Monday, May 10, 2010

More info on the Biofuels Facility

The plans and building for the Biofuels Facility are moving along! Construction is beginning this summer. I thought it would be good to pass on some resources about this highly technical, confusing, difficult to explain topic. I'm still learning about it so hopefully these resources will help me and other Master Composter Recyclers explain what is happening to Edmonton's waste in the coming year.

Biofuels and Gasification

Let's start with the basics. Biofuels include ethanol, biodiesel, butanol and others. Biofuel production uses both old and new technologies. Conventional “first generation” ethanol is made by fermenting sugars from plants with high starch or sugar content into alcohol, using the same basic methods that brewers have relied on for centuries. The purest form of biodiesel is straight vegetable oil, but a more refined form produces methyl esters (basically, diesel). At the moment, most of these fuels are made from three kinds of agricultural feedstocks, which are also used for food:

• sugar crops, including sugar cane, sugar beets, and sweet sorghum;
• starch crops, including corn, wheat, barley, rye, cassava, sorghum grain, and other
cereals; and
• oilseed crops, including rapeseed/canola, soybeans, sunflower, mustard, and others.

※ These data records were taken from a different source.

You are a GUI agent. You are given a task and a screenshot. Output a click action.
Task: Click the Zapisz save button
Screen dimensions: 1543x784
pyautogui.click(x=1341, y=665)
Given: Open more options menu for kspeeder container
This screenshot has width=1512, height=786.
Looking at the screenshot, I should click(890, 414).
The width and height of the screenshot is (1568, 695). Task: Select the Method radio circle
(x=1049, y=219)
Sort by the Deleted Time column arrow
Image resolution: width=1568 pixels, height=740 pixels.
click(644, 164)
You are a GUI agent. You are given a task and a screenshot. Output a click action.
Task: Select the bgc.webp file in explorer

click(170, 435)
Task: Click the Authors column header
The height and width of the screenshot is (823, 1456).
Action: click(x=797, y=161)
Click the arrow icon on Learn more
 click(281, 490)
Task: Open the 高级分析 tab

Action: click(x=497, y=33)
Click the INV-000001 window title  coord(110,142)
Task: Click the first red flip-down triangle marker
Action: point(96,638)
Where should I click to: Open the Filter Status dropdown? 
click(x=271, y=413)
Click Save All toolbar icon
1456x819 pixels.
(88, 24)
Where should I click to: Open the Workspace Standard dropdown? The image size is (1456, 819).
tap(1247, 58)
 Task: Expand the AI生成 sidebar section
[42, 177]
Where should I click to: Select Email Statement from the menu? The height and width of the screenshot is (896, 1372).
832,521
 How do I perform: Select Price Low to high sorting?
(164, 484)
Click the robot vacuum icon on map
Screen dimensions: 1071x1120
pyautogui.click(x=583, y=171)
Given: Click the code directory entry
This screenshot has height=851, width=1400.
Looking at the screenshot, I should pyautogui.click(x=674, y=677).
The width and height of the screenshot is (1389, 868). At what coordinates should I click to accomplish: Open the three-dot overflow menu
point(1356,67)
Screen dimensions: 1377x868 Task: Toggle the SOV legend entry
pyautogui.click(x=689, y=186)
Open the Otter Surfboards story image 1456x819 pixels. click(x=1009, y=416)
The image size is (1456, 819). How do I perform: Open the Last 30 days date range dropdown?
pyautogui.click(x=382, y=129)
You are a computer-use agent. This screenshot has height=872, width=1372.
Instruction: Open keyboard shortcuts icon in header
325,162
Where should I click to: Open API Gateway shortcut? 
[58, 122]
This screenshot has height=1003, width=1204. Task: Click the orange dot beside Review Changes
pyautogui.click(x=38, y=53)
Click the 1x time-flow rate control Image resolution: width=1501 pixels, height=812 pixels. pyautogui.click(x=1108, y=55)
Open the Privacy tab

“Second generation” biofuel technologies employ more sophisticated processes to convert biomass into fuel. These include enzymatic and other processes to turn urban waste (municipal solid waste, or MSW), animal waste and fat into biodiesel, and convert cellulose from grasses and waste wood into ethanol and other fuels. So the Edmonton Biofuels Facility is a second-generation biofuel technology.

After reading a May 6, 2010 press release about the facility, I found a nice diagram of the gasification process as it would look for our facility. (Click the image to see a larger version.)

Step 1- Feedstock pre-treatment
The sorted municipal solid waste which is left over from the Materials Recovery Facility or the Composting Facility or other landfill material is shredded. It is stored in a container that is connected to the gasifier via a front-end feeding system.

Step 2- Gasification
The gasification process converts carbon-rich waste into a uniform synthetic gas (syngas). The heat and the pressure break apart the chemical bonds of the waste material into a syngas. The conversion of waste materials into syngas takes less than 10 seconds. Due to the lack of oxygen in the process, there

Step 3- Cleaning and conditioning of the synthetic gas
The syngas is cleaned and conditioned in order to prepare it for catalytic conversion to methanol and ethanol. The cleaning process is accomplished through a sequential conditioning system, which includes cyclonic removal of inert matter, secondary carbon/tar conversion, heat recovery units, and reinjection of tar/fines into the reactor. The syngas that is produced by this process is ready for conversion into liquid fuel.

Step 4- Conversion into liquid fuel
Using a sequential catalytic conversion process and commercially available catalysts, the syngas is converted to market ready fuels and chemicals. The catalysts rearrange the molecules in the gas into methanol and ethanol.



The Emissions from Gasification

Because there's a lot of concern about "heating up" garbage which will release extremely harsh chemicals like dioxin, I've been wondering about the emissions from a gasification facility. Thanks to Wikipedia, here's some insight into the greenhouse gas emissions:


In second generation thermal technologies, nearly all of the carbon content in the waste is emitted as carbon dioxide to the atmosphere (when including final combustion of the products from pyrolysis and gasification). Municipal solid waste contain approximately the same mass fraction of carbon as CO2 itself (27%), so treatment of 1 metric ton of MSW produce approximately 1 metric ton of CO2. In the event that the waste was landfilled, 1 metric ton (1.1 short tons) of MSW would produce approximately 62 cubic metres (2,200 cu ft) methane via
the anaerobic decomposition of the biodegradable part of the waste. This amount of methane has more than twice the global warming potential than the 1 metric ton of CO2, which would have been produced by combustion.






Further readings:

Waste to Energy Research and Technology Council (WTERT) Canada

Edmonton Biofuels
"Trash-Based Biofuels Could Alleviate Land Use, Emissions Issues" posted May 4, 2010




In a January 2009 publication released by the Sierra Club and Worldwatch Institute, entitled Smart Choices for Biofuels, gasification and other second generation (or thermal) technologies were highlighted as having a potential advantage over first generation technologies (p.7):

Nearly all studies on the role of biofuels in mitigating global warming and boosting energy security have concluded that “second-generation” biofuels, which rely on non-food feedstocks and offer dramatically improved energy and greenhouse gas profiles, are necessary to make wider use of biofuels feasible worldwide.